Marcia Frellick

March 04, 2016

LAS VEGAS — If you know how your health organization defines a patient medical record and where to find the separate pieces of that record, you can protect yourself in a malpractice suit when an attorney asks for that record, attorneys Elana Zana, JD, and Re Knack, JD, said here at the Healthcare Information and Management Systems Society 2016 Conference.

Both Zana, who specializes in healthcare law and health information technology, and Knack, who specializes in healthcare law and insurance, are attorneys at Ogden Murphy Wallace in Seattle.

Since health records became electronic, their scope has ballooned, Knack explained. If a patient's record is requested from a health system, no longer can a single file folder be copied. Instead, paper and online lab results and records must be gathered from different storage areas. And if a health system has merged with or been bought by another entity, there are even more storage areas to consider.

Knack provided an example of the complexity of the issue. A surgeon comes out of the operating room and dictates an "op note," which is then transcribed. The surgeon might later go in and edit the op note, so now there are two written transactions and one audio transaction related to this note.

"Most people in health organizations will say that the only piece that is part of the medical record is the final op note, not earlier drafts. If you define your medical record to include only final reports, then you are safe in not producing the audio tape and the draft," she said. However, if that is not your definition, you put yourself at risk by not providing all related material, she added.

Knack pointed out that any information that exists about a patient's care — from a scheduling book to a phone message — can be part of a patient's record and is fair game in the scope of a lawsuit.

Providers should be aware that when a medical record is produced, it does not look like what you see on the screen, she said. Instructions embedded in the electronic health record don't show up in the paper report as they do on the screen.

For instance, an alert that a patient requires special accommodation when he or she comes for a visit could appear on every page of an electronic record. However, when printed, such information might be buried at the back of the report, with the demographics data.

To a jury, it might appear that accommodating special needs is not a priority to you. The only way to show that you care about the needs of your patients is to capture screen shots of the alerts, she said.

In addition, doctors can be tripped up by automatically repopulating boilerplate language, Knack told Medscape Medical News. A mistake can be repeated over and over, and "that may get in front of a jury. You need to be mindful about not being too fast or too clever but just recording what you did in the visit," she explained.

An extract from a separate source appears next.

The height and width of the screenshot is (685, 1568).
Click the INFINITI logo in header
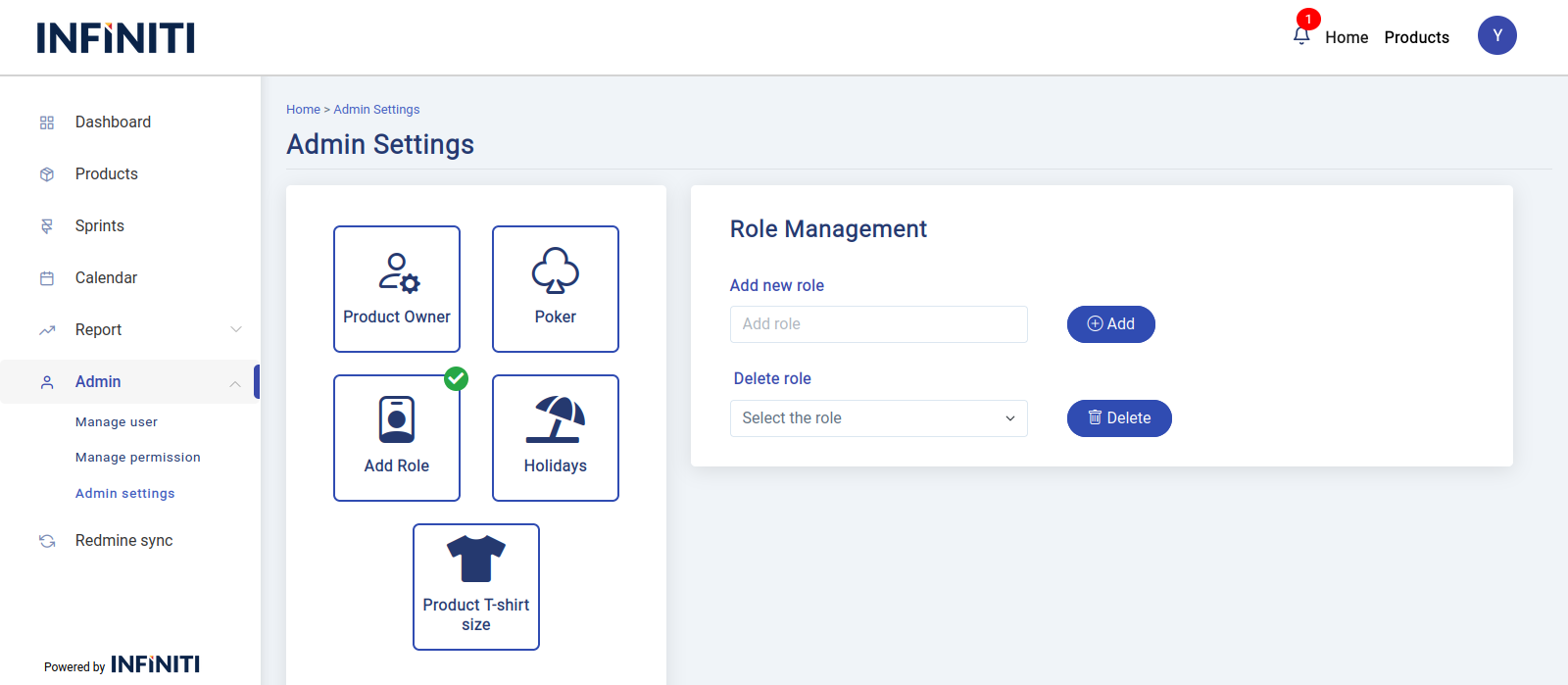point(116,38)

Rules on Sending Patient Information

Although electronic health records have led to advances in medicine, they have also introduced legal challenges. One such challenge is what to do when a patient asks for his or her own record.

"Many of my clients, which are primarily hospital and provider groups, are seeing an increase in requests for records from attorneys in preparation for litigation," said Zana. "We are also seeing attorneys threatening lawsuits for the failure of these providers to produce the records" in the manner requested.

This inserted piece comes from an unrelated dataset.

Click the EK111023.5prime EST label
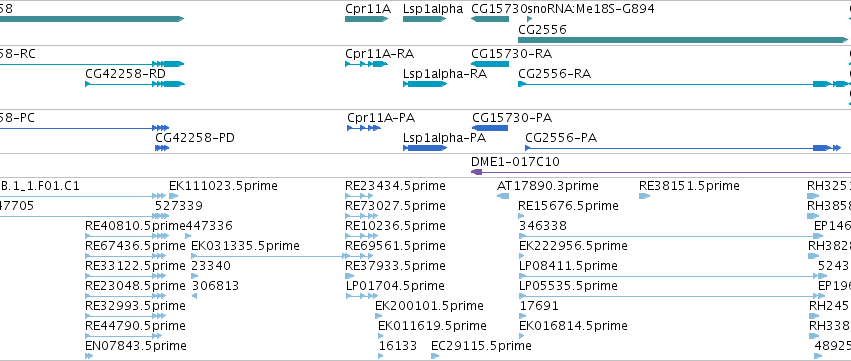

Some patients will ask for their records on a USB key (an encrypted one can be expensive) or on a CD (some laptops don't have that capability). In such cases, it is important to ask patients whether they really need them in the manner requested, or whether a less expensive or different method would be acceptable, Zana said.

The Health Insurance Portability and Accountability Act requires that if a patient requests information retained in an electronic format, it must be provided in the form and format requested, if it is "readily producible," she explained. "If it's not in a readily producible format, then we can discuss with the individual and come to an agreed-upon format."

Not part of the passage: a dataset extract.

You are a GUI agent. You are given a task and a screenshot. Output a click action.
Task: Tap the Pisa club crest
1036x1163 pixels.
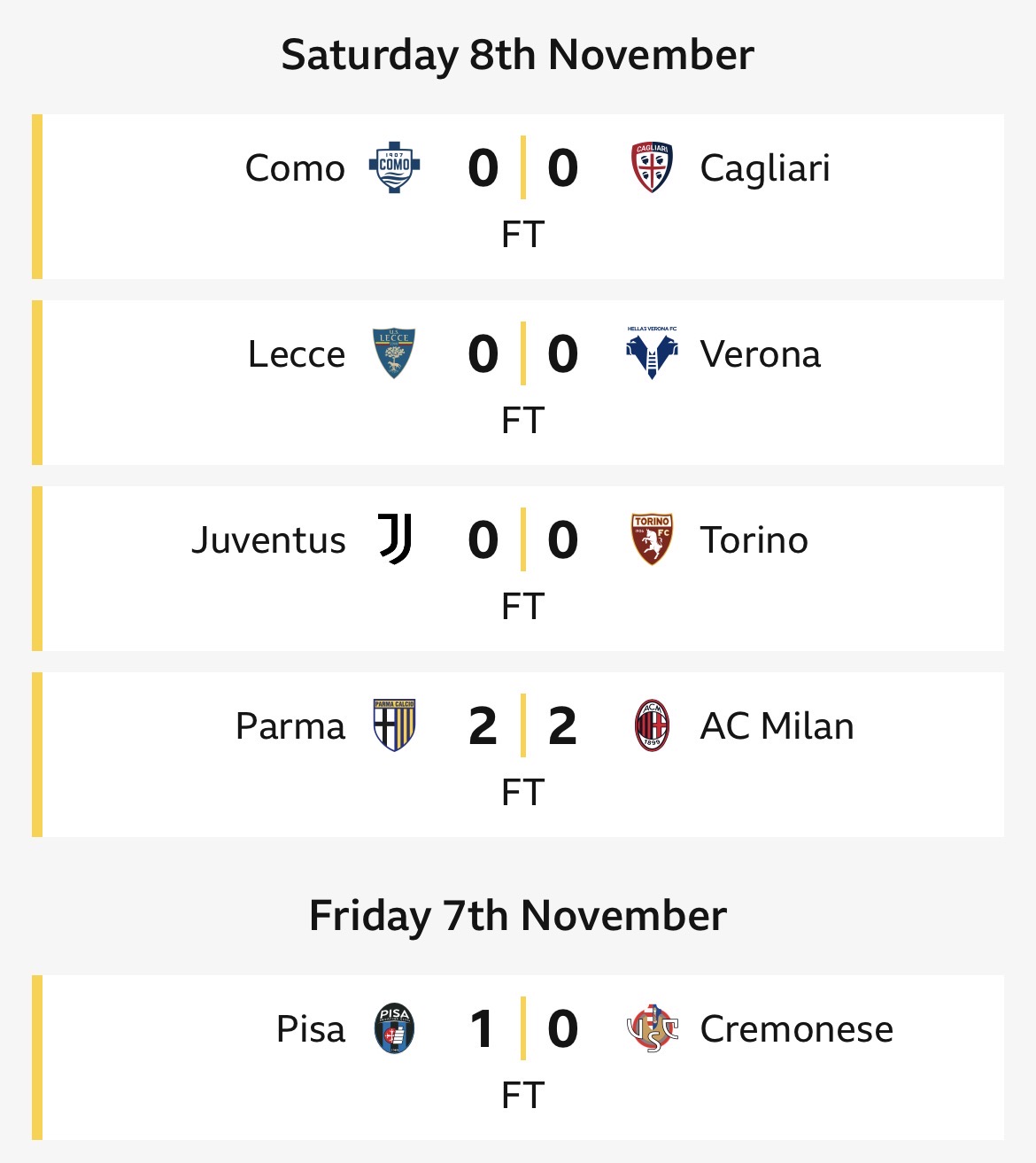coord(394,1028)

In fact, information can be sent by regular unencrypted email if that is what the patient requests, which surprises a lot of physicians, she said. However, the patient must be informed of the risks.

"The Office for Civil Rights is pretty clear in their recent guidance that this is allowed, and that unless there's a good reason not to, you should follow it," she added.

But Zana said she strongly recommends that providers have their patients sign a waiver to make sure they have proof that the patient is aware of the risks of sending unencrypted information by email.

The Office for Civil Rights "clarified that it is about the capability of sending information to the patient, not the provider's willingness. It's time providers looked at methods of easily transferring this information to patients," she said.

Requests for information are often negotiable, Knack pointed out. "Just because someone asks for the universe, you don't have to give them the universe, but you have to tell them the universe exists. Then you can figure out how to limit it," she said.

Ms Zana and Ms Knack have disclosed no relevant financial relationships.

Healthcare Information and Management Systems Society (HIMSS) 2016 Conference: Session 76. Presented March 1, 2016.